== BLOC DE TEXTE ==
Photo © Apolline Rietsch

Aujourd’hui, les difficultés de renouvellement causées par l’abroutissement des ongulés font partie des principales problématiques auxquelles sont confrontés les gestionnaires. Afin de mieux comprendre ce phénomène et afin d’identifier des possibles leviers d’action, nous nous sommes intéressés à l’impact des ongulés sauvages sur le renouvellement forestier à travers l’étude de l’abroutissement (Rietsch, 2021). L’objectif de notre travail est de répondre à plusieurs questions :
— De quoi dépend l’abroutissement sur un massif forestier ?
— Comment évoluent les dynamiques d’abroutissement des espèces végétales ?
— Et comment le gestionnaire forestier peut-il utiliser ces connaissances pour établir ou rétablir un équilibre ongulés-forêt ?
Pour répondre à ces interrogations, nous avons pris en compte les facteurs qui, d'après Maizeret et al. (1991), Reimoser & Gossow (1996), Beguin et al. (2016), sont le plus impliqués dans l'abroutissement : l'appétence des espèces végétales, la pression animale, la disponibilité alimentaire et le climat (figure 1).
===
CONSIGNE A - Pouvez-vous réécrire la portion des entrées qui commence à la ligne contenant « Meinen Namen, meine » et se termine à celle contenant « подписка на новости (611, 1130) », bornes incluses, en remplaçant « Datenschutz » par « Privatsphäre » sans rien modifier d'autre ? Laissez les images de côté.
== ENTRÉES LISTÉES ==
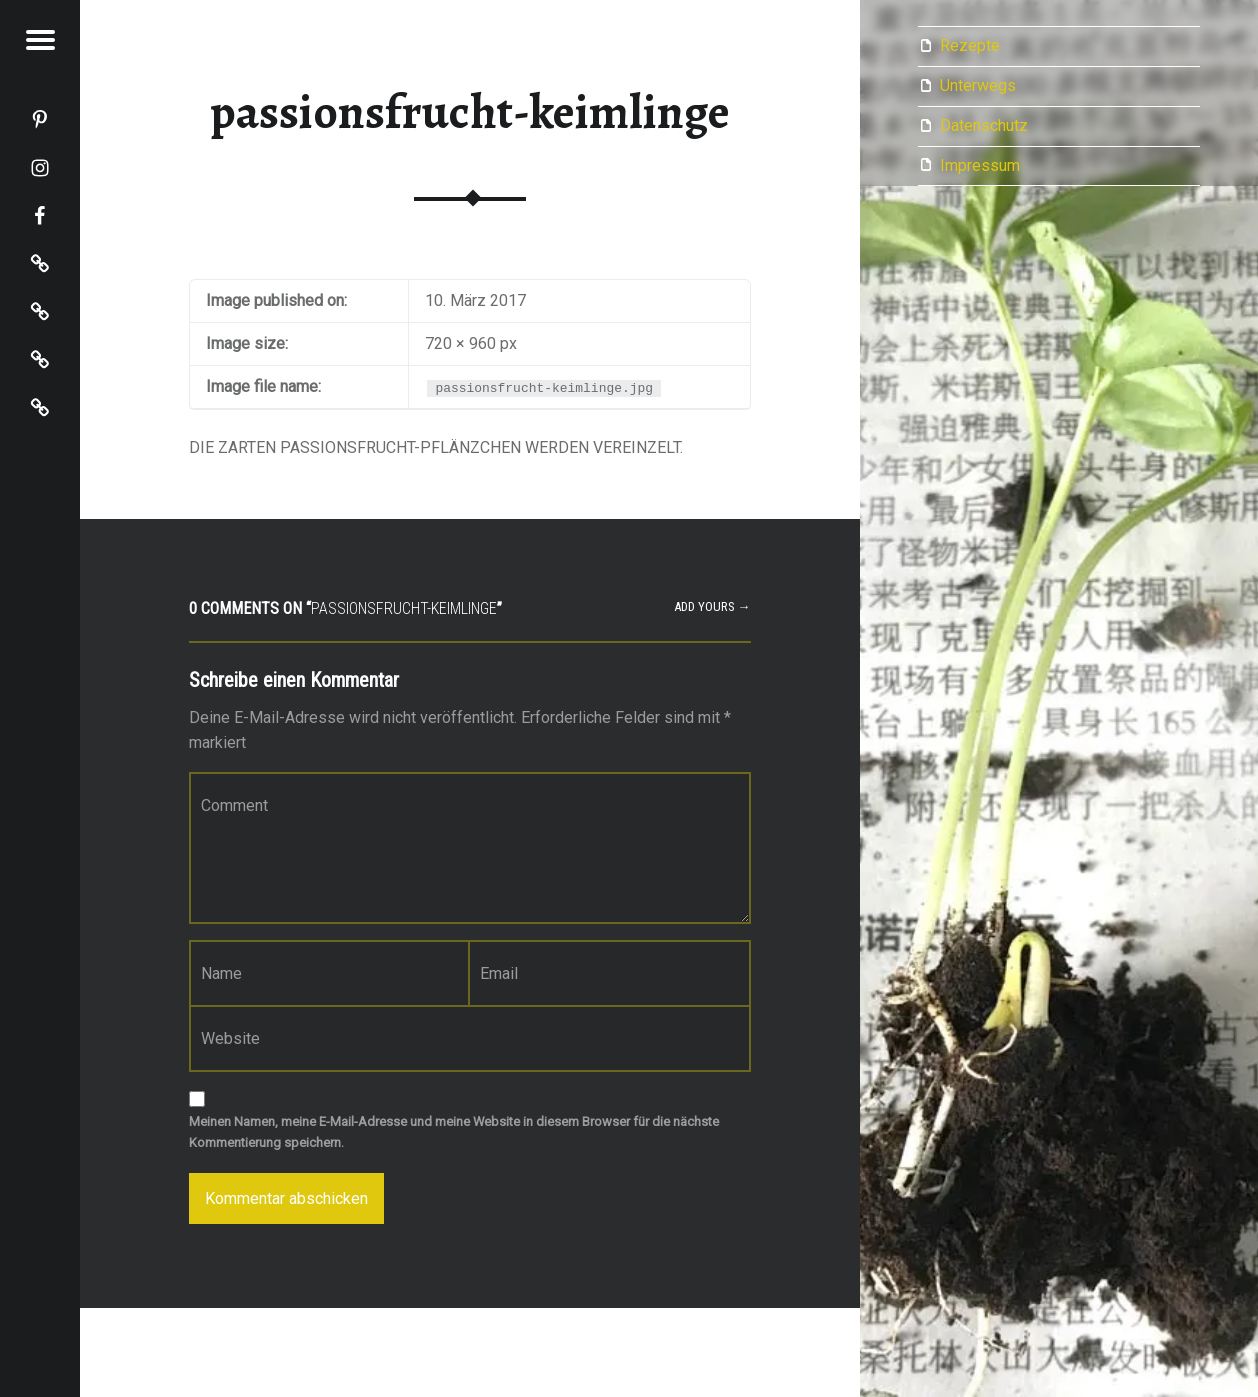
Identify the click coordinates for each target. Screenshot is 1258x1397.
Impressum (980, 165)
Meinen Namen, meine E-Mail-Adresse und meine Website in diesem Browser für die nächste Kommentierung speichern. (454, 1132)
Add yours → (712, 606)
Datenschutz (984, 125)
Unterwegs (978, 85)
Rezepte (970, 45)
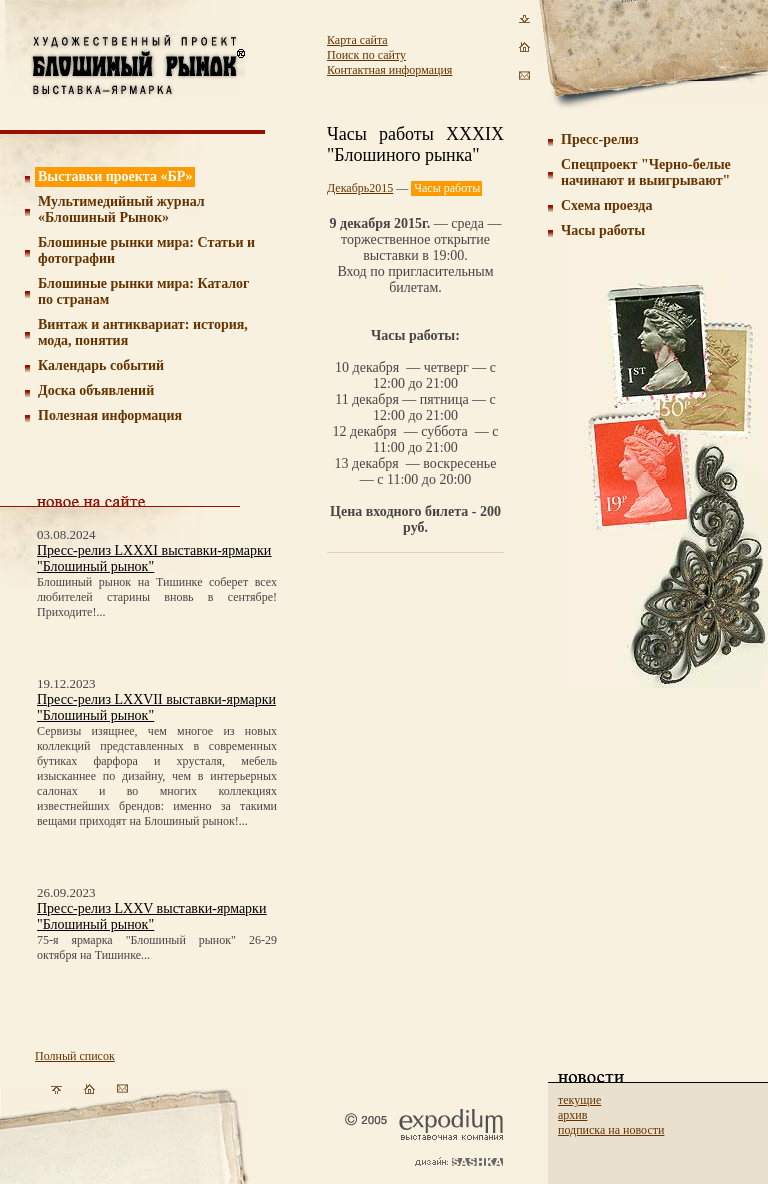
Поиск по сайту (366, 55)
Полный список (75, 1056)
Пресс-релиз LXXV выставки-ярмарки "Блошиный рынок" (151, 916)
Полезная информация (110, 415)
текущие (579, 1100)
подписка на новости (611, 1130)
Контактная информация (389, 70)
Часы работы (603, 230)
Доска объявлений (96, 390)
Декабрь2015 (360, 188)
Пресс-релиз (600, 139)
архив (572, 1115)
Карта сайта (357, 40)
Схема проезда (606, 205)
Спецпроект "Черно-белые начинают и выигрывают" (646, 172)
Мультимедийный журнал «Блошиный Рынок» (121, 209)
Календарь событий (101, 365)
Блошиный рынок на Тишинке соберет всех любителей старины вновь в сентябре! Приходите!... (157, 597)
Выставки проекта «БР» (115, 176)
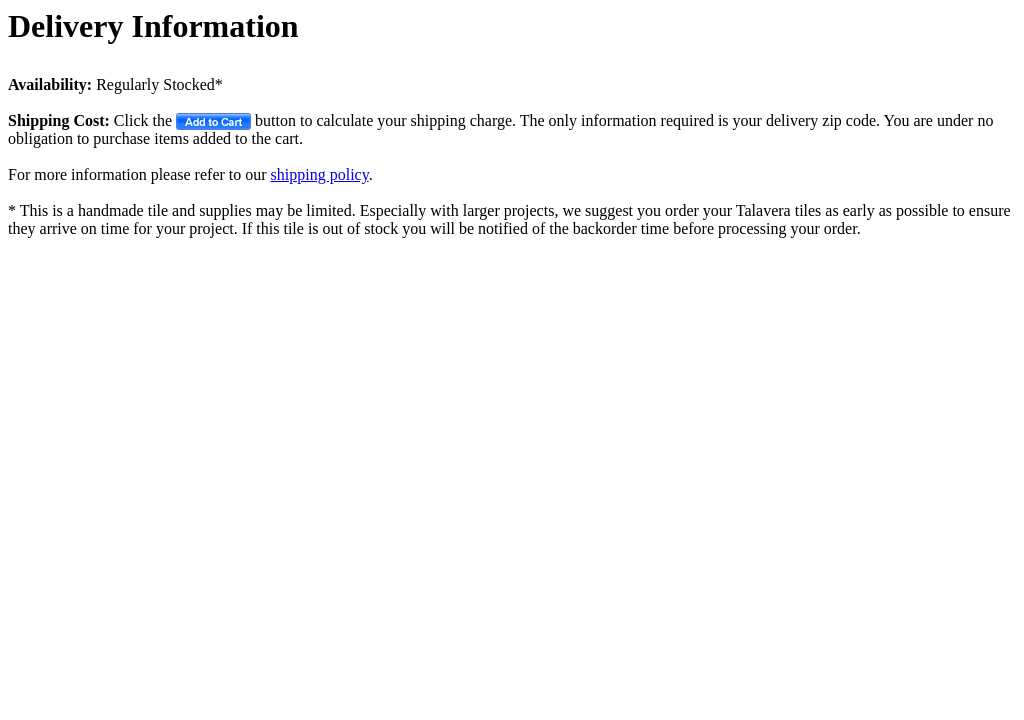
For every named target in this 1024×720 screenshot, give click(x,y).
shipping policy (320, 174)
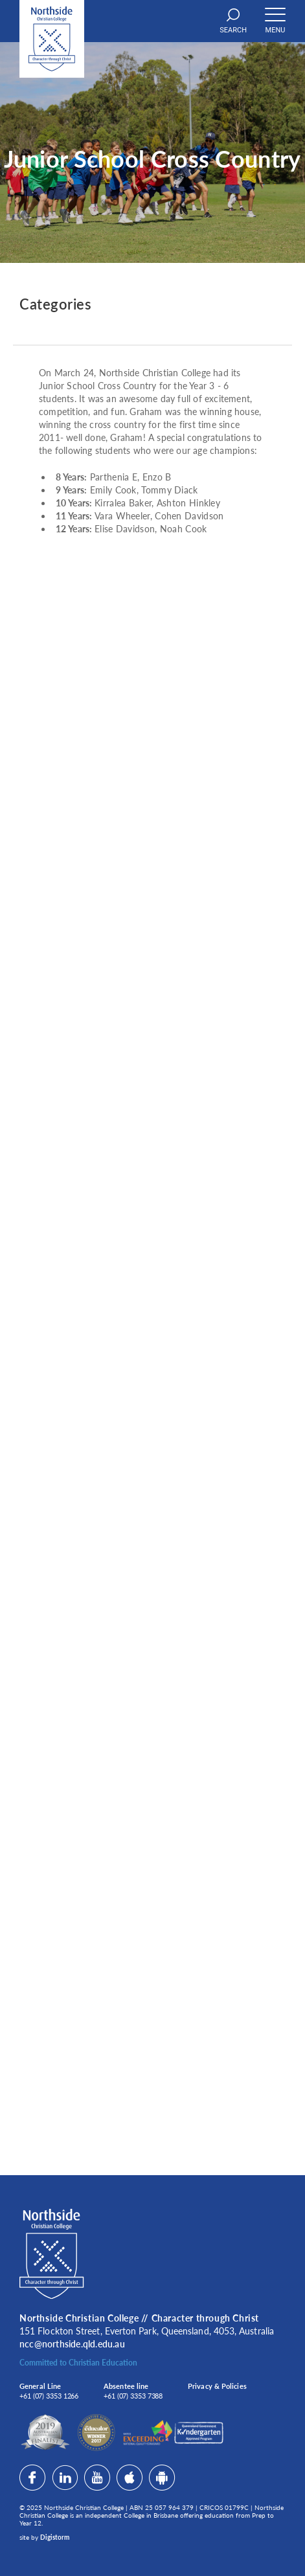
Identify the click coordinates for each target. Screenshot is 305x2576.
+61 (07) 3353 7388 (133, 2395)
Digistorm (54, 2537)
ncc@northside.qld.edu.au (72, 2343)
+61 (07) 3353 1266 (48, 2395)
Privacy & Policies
===
CONSIGNE B - Pouvez-vous reproduire intégralement, sans la moindre modification, le texte sur l'abroutissement par les ongulés ?

RÉPONSE COMPLÈTE A -
Meinen Namen, meine E-Mail-Adresse und meine Website in diesem Browser für die nächste Kommentierung speichern. (454, 1132)
Add yours → (712, 606)
Privatsphäre (984, 125)
Unterwegs (978, 85)
Rezepte (970, 45)
Поиск по сайту (366, 55)
Полный список (75, 1056)
Пресс-релиз LXXV выставки-ярмарки "Блошиный рынок" (151, 916)
Полезная информация (110, 415)
текущие (579, 1100)
подписка на новости (611, 1130)

RÉPONSE COMPLÈTE B -
Photo © Apolline Rietsch

Aujourd’hui, les difficultés de renouvellement causées par l’abroutissement des ongulés font partie des principales problématiques auxquelles sont confrontés les gestionnaires. Afin de mieux comprendre ce phénomène et afin d’identifier des possibles leviers d’action, nous nous sommes intéressés à l’impact des ongulés sauvages sur le renouvellement forestier à travers l’étude de l’abroutissement (Rietsch, 2021). L’objectif de notre travail est de répondre à plusieurs questions :
— De quoi dépend l’abroutissement sur un massif forestier ?
— Comment évoluent les dynamiques d’abroutissement des espèces végétales ?
— Et comment le gestionnaire forestier peut-il utiliser ces connaissances pour établir ou rétablir un équilibre ongulés-forêt ?
Pour répondre à ces interrogations, nous avons pris en compte les facteurs qui, d'après Maizeret et al. (1991), Reimoser & Gossow (1996), Beguin et al. (2016), sont le plus impliqués dans l'abroutissement : l'appétence des espèces végétales, la pression animale, la disponibilité alimentaire et le climat (figure 1).